Рашевский встретил их у ворот. Правая рука его была в той же наспех замотанной перевязи, только теперь поверх белого бинта надели чистую коричневую кожаную перчатку с обрезанным указательным пальцем — для письма; багровая полоса на левой щеке за ночь не подсохла, а потемнела до густого тёмно-вишнёвого, и шинель на нём была другая, не вчерашняя в извёстке, а строевая, недавно почищенная. За его спиной, у бывшей внешней стены каземата, уже стояли две инженерные повозки и наряд из десяти нижних чинов с лопатами и носилками, а рядом, на расстоянии, на котором уважение к мёртвым ещё умещается между людьми и работой, лежали под серой холщовой ветошью те же двое нижних чинов, что вчера.

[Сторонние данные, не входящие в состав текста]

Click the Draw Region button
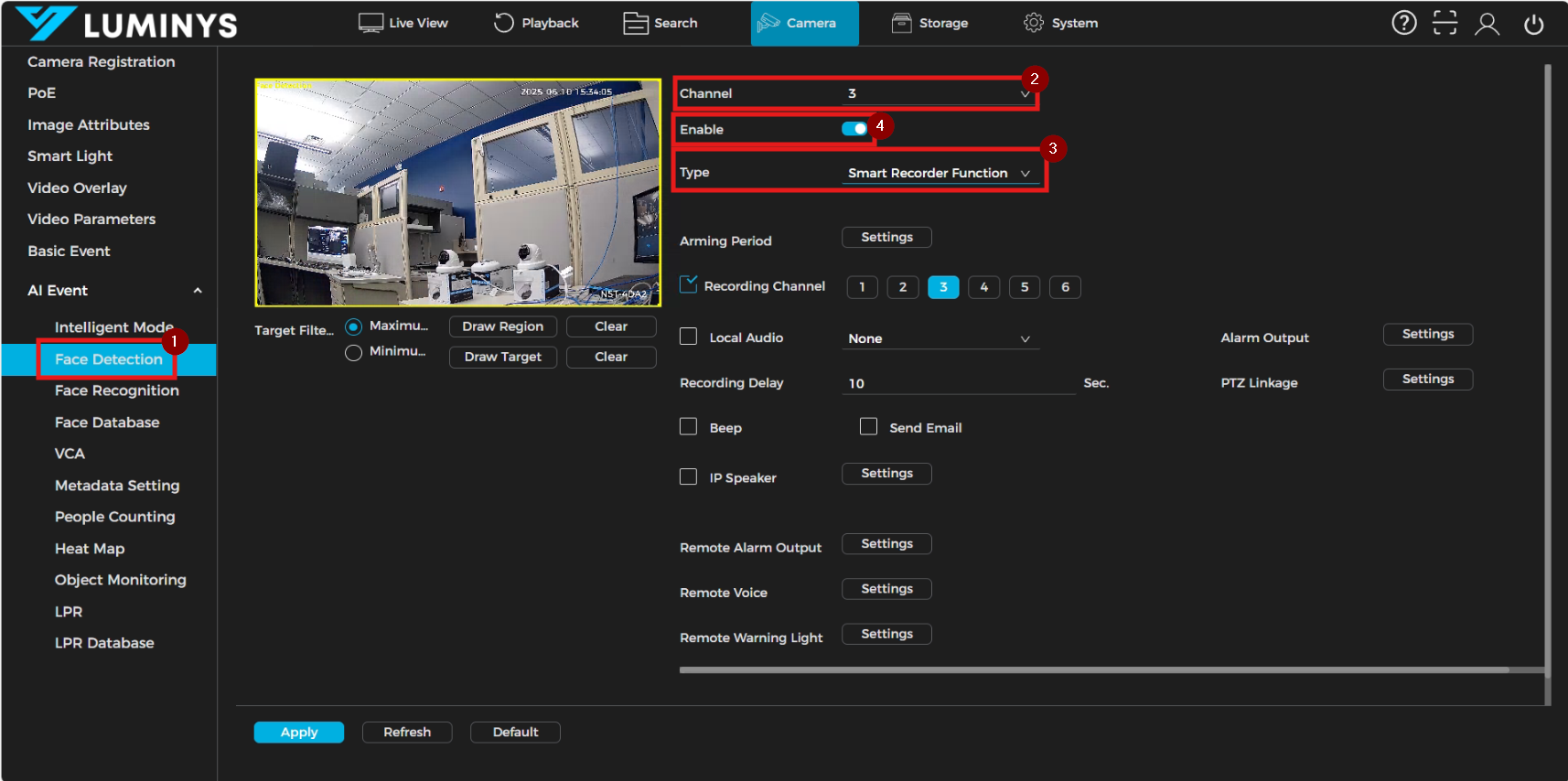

— Дмитрий Алексеевич, — сказал Рашевский, без обычного «капитана»; голос у него был ровный, и в том, как он не отвёл правую руку, а только сжал и разжал на ней перчатку, читалось нежелание делать из ранения отдельный сюжет. — Двое наших по форме отыскались. Один — стрелок Корнилов, второй роты, тверичанин; второй — без бумаги при себе, инженерной команды; Сергей Александрович пишет в управление, к завтрашнему утру имя будет.
— Корнилов какой?
— Корнилов Иван. По полковой ведомости — Тверская, Бежецкий уезд, деревня Селищи. Двадцать второго года.
«Бежецкий» лёг на ту самую длинную внутреннюю полосу, на которой уже стояли Маленький Иванов, Никитин и Маслов, и лёг туда без особенного нового жара под левой ключицей — иконка отца Серафима не нагрелась, не остыла, осталась там же, где была вчера на пороге кабинета, ниже ноября. Бежецкий уезд закрылся пятым номером.
Кондратенко снял фуражку и постоял три секунды, глядя не на ветошь, а на каземат, на излом свода. Потом надел фуражку обратно. Тот же жест, что вчера. Только сегодня к этому жесту прибавилась короткая пауза — Кондратенко чуть длиннее обычного задержал ладонь на тулье.
— Сергей Александрович, — сказал он, — что строить.
— Свод не восстанавливать, — ответил Рашевский. — Это исключено. На месте каземата — открытый бетонный полукапонир под три амбразуры, ниже прежнего на пол-аршина, с земляной обсыпкой по гласису. Чертёж сегодня к вечеру. На верхний свод левого крыла — двойную набивку, проволочную сетку под цементную корку. Срок — две недели по мерзлоте, если будет цемент.
— Цемент будет.
— Тогда — две недели.
Волков обошёл излом свода с правой стороны и, не входя в каземат, посмотрел в пролом. Изнутри пустота была не такой, какую он представлял ночью, а проще, инженерной: торчали обломки балок, висел кусок бетона, лежал на полу разбитый деревянный складной аршин. От этого аршина — больше, чем от ветоши у ворот, — шла та внутренняя усталая нота, для которой во вчерашнем словаре никакого места не было: вчерашнее слово было одно — «успели». Сегодняшнее «не успели» относилось к другим людям. Эти два слова не выясняли друг с другом отношений; они стояли в разных строках, как стоят в разных строках номер взвода и номер боеприпаса, и от этой раздельности легче не становилось, но становилось возможно работать.